→ Exercise
Copy the records below line for line, without changing anything.

--- Start Listed records ---

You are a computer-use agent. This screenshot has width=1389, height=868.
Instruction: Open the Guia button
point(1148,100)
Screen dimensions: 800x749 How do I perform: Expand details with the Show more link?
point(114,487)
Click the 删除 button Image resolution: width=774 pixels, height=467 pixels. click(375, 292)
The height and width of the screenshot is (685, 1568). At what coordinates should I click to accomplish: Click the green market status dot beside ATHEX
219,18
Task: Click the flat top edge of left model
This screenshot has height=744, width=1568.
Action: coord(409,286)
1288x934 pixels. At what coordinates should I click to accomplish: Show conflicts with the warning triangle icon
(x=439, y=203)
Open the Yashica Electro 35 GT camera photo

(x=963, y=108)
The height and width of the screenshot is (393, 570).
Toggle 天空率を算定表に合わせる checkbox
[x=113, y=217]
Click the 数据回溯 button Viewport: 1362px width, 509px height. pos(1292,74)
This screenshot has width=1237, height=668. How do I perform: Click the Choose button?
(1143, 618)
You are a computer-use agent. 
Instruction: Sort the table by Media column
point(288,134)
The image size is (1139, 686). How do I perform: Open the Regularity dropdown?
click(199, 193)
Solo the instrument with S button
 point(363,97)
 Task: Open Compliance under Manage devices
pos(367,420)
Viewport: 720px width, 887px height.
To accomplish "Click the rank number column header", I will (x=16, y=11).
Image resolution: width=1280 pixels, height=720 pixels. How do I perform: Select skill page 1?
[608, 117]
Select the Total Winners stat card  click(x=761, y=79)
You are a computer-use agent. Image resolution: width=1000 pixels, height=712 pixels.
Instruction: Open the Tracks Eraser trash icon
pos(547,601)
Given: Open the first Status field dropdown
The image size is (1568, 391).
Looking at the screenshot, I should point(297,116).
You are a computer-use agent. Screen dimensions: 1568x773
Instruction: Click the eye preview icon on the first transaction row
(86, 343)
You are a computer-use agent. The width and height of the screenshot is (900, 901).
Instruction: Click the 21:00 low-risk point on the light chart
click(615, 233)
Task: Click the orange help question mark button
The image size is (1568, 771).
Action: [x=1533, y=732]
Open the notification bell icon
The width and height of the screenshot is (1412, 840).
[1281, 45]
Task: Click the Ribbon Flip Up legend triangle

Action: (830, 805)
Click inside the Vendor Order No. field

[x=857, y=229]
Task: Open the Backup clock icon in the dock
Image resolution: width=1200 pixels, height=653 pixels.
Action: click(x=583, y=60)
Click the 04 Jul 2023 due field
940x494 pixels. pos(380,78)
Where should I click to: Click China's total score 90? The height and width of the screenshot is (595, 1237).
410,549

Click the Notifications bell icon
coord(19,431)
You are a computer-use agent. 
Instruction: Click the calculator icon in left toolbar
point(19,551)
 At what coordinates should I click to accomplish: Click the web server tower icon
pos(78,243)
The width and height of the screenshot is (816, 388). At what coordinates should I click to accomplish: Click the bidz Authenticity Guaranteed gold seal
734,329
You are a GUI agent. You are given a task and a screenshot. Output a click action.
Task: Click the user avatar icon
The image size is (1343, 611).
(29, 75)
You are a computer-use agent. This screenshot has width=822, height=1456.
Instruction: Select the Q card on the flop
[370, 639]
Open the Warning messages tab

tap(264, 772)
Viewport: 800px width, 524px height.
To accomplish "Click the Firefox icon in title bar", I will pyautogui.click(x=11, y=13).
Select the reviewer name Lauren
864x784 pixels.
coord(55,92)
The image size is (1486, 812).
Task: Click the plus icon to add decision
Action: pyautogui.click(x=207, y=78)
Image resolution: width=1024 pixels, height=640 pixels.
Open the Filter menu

--- End Listed records ---

→ Problem solution
You are a computer-use agent. This screenshot has width=1389, height=868.
Instruction: Open the Guia button
point(1148,100)
Screen dimensions: 800x749 How do I perform: Expand details with the Show more link?
point(114,487)
Click the 删除 button Image resolution: width=774 pixels, height=467 pixels. click(375, 292)
The height and width of the screenshot is (685, 1568). At what coordinates should I click to accomplish: Click the green market status dot beside ATHEX
219,18
Task: Click the flat top edge of left model
This screenshot has height=744, width=1568.
Action: coord(409,286)
1288x934 pixels. At what coordinates should I click to accomplish: Show conflicts with the warning triangle icon
(x=439, y=203)
Open the Yashica Electro 35 GT camera photo

(x=963, y=108)
The height and width of the screenshot is (393, 570).
Toggle 天空率を算定表に合わせる checkbox
[x=113, y=217]
Click the 数据回溯 button Viewport: 1362px width, 509px height. pos(1292,74)
This screenshot has width=1237, height=668. How do I perform: Click the Choose button?
(1143, 618)
You are a computer-use agent. 
Instruction: Sort the table by Media column
point(288,134)
The image size is (1139, 686). How do I perform: Open the Regularity dropdown?
click(199, 193)
Solo the instrument with S button
 point(363,97)
 Task: Open Compliance under Manage devices
pos(367,420)
Viewport: 720px width, 887px height.
To accomplish "Click the rank number column header", I will (x=16, y=11).
Image resolution: width=1280 pixels, height=720 pixels. How do I perform: Select skill page 1?
[608, 117]
Select the Total Winners stat card  click(x=761, y=79)
You are a computer-use agent. Image resolution: width=1000 pixels, height=712 pixels.
Instruction: Open the Tracks Eraser trash icon
pos(547,601)
Given: Open the first Status field dropdown
The image size is (1568, 391).
Looking at the screenshot, I should point(297,116).
You are a computer-use agent. Screen dimensions: 1568x773
Instruction: Click the eye preview icon on the first transaction row
(86, 343)
You are a computer-use agent. The width and height of the screenshot is (900, 901).
Instruction: Click the 21:00 low-risk point on the light chart
click(615, 233)
Task: Click the orange help question mark button
The image size is (1568, 771).
Action: [x=1533, y=732]
Open the notification bell icon
The width and height of the screenshot is (1412, 840).
[1281, 45]
Task: Click the Ribbon Flip Up legend triangle

Action: (830, 805)
Click inside the Vendor Order No. field

[x=857, y=229]
Task: Open the Backup clock icon in the dock
Image resolution: width=1200 pixels, height=653 pixels.
Action: click(x=583, y=60)
Click the 04 Jul 2023 due field
940x494 pixels. pos(380,78)
Where should I click to: Click China's total score 90? The height and width of the screenshot is (595, 1237).
410,549

Click the Notifications bell icon
coord(19,431)
You are a computer-use agent. 
Instruction: Click the calculator icon in left toolbar
point(19,551)
 At what coordinates should I click to accomplish: Click the web server tower icon
pos(78,243)
The width and height of the screenshot is (816, 388). At what coordinates should I click to accomplish: Click the bidz Authenticity Guaranteed gold seal
734,329
You are a GUI agent. You are given a task and a screenshot. Output a click action.
Task: Click the user avatar icon
The image size is (1343, 611).
(29, 75)
You are a computer-use agent. This screenshot has width=822, height=1456.
Instruction: Select the Q card on the flop
[370, 639]
Open the Warning messages tab

tap(264, 772)
Viewport: 800px width, 524px height.
To accomplish "Click the Firefox icon in title bar", I will pyautogui.click(x=11, y=13).
Select the reviewer name Lauren
864x784 pixels.
coord(55,92)
The image size is (1486, 812).
Task: Click the plus icon to add decision
Action: pyautogui.click(x=207, y=78)
Image resolution: width=1024 pixels, height=640 pixels.
Open the Filter menu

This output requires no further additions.